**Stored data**

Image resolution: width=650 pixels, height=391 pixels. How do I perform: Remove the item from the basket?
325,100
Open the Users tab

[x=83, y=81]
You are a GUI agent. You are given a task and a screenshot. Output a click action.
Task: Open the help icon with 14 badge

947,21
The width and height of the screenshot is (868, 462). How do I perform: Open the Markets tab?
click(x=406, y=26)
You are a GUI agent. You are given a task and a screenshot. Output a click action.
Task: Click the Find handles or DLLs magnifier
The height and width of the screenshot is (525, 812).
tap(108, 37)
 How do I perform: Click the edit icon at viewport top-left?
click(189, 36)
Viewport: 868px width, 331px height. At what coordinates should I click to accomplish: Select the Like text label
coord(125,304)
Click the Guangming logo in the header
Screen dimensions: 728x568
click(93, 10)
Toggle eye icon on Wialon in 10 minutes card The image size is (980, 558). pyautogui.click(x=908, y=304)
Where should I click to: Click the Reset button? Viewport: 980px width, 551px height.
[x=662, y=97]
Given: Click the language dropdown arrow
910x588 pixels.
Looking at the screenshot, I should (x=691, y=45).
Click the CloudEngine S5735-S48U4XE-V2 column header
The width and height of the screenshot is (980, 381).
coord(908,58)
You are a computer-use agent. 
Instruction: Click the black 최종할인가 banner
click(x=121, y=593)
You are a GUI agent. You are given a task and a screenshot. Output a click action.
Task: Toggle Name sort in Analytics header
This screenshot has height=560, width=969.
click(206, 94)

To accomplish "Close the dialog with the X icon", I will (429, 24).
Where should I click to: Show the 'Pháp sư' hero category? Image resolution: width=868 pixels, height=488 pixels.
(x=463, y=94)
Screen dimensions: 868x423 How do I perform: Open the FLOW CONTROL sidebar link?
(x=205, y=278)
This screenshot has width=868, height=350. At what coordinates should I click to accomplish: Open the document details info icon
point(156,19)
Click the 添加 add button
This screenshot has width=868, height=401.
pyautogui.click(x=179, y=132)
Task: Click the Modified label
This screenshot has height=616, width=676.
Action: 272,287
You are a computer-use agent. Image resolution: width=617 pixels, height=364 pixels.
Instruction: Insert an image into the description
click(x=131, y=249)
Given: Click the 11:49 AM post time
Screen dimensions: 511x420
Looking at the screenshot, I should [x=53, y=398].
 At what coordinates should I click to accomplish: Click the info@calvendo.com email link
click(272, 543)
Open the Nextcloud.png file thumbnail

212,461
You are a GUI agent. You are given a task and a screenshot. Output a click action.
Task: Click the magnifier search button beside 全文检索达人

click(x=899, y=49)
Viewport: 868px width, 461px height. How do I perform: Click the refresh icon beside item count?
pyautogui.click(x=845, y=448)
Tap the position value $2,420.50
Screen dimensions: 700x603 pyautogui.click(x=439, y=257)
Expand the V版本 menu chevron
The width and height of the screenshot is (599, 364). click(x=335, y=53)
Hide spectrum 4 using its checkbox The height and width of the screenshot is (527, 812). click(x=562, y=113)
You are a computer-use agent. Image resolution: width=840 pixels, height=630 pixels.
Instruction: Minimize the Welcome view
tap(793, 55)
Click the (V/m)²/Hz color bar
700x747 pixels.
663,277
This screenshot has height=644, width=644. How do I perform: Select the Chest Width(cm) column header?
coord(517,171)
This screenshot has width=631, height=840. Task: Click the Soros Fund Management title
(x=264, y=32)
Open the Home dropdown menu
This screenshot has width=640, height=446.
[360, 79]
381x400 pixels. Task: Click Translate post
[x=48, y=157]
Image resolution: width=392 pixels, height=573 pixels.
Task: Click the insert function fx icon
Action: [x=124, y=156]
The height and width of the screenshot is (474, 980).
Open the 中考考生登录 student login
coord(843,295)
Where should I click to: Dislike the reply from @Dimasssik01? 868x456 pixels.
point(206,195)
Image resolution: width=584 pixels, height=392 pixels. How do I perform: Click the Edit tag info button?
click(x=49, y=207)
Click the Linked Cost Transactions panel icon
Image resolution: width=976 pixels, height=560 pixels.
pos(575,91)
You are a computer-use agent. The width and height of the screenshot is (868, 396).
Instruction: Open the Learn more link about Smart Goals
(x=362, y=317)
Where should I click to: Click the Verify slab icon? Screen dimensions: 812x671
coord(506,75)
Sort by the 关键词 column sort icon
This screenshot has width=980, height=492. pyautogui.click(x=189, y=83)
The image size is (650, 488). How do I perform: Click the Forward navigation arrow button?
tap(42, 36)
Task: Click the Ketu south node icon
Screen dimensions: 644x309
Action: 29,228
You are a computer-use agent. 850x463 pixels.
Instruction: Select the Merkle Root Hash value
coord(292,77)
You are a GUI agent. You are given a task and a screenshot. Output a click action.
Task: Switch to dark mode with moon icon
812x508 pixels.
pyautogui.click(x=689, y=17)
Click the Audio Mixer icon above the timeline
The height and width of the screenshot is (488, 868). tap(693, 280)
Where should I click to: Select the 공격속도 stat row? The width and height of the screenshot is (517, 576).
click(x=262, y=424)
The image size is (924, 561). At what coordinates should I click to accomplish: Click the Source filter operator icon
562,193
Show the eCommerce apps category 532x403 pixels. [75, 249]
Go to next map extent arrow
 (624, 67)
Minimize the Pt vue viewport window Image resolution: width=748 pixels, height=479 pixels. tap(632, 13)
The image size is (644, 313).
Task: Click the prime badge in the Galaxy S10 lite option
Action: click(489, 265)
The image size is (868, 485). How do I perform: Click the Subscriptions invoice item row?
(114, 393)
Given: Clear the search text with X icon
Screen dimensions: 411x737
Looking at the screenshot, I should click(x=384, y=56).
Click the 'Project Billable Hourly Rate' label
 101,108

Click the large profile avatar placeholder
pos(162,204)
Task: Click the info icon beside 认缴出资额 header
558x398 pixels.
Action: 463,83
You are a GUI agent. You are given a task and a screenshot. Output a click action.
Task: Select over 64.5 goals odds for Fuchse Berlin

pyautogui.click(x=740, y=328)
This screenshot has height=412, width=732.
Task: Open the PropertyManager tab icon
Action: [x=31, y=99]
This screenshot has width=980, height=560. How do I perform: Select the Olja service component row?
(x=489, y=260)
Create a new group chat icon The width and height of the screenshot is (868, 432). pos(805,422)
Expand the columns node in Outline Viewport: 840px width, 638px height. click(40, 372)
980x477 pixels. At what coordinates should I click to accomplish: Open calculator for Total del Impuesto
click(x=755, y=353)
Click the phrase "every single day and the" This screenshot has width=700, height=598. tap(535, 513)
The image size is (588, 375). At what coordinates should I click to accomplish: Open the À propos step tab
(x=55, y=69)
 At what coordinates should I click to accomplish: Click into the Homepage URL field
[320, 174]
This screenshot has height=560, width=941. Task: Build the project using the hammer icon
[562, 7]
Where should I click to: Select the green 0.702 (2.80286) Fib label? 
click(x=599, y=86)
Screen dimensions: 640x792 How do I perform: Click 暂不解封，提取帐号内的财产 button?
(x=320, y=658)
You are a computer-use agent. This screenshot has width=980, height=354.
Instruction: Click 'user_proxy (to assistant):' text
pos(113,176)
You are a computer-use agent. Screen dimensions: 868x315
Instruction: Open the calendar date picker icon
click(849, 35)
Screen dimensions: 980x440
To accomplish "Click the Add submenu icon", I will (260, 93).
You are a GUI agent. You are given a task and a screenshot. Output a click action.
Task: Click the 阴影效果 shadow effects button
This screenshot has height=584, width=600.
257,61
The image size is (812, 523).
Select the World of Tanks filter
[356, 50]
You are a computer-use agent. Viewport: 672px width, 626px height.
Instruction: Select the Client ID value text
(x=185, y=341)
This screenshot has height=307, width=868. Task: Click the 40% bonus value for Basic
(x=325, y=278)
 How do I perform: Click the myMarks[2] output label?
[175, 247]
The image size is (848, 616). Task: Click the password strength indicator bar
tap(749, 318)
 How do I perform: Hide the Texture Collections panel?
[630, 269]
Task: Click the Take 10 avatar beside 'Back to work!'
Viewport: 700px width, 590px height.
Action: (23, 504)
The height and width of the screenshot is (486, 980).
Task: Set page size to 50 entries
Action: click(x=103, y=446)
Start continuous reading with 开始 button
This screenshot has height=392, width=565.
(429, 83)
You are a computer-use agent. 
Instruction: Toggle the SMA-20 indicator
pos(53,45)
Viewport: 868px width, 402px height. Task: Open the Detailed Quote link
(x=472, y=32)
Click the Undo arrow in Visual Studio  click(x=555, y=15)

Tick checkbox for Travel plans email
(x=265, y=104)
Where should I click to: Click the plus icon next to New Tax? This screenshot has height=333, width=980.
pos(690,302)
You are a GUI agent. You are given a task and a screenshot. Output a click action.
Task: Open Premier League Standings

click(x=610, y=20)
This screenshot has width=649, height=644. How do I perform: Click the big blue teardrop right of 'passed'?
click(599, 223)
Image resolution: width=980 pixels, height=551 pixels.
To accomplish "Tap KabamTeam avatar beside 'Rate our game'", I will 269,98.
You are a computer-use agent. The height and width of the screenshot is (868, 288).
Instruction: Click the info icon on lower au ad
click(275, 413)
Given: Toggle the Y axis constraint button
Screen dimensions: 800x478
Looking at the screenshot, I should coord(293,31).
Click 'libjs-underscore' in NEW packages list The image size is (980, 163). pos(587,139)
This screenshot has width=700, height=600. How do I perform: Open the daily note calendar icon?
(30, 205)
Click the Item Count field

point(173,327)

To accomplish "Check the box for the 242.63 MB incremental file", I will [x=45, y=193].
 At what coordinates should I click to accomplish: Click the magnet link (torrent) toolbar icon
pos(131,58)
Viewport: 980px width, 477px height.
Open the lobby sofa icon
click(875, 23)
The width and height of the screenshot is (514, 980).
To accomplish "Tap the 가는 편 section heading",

**What is being asked**
Copy every line from the records above that contains the string "will".

**Exercise result**
To accomplish "Close the dialog with the X icon", I will (429, 24).
To accomplish "Click the Add submenu icon", I will (260, 93).
To accomplish "Tap KabamTeam avatar beside 'Rate our game'", I will 269,98.
To accomplish "Check the box for the 242.63 MB incremental file", I will [x=45, y=193].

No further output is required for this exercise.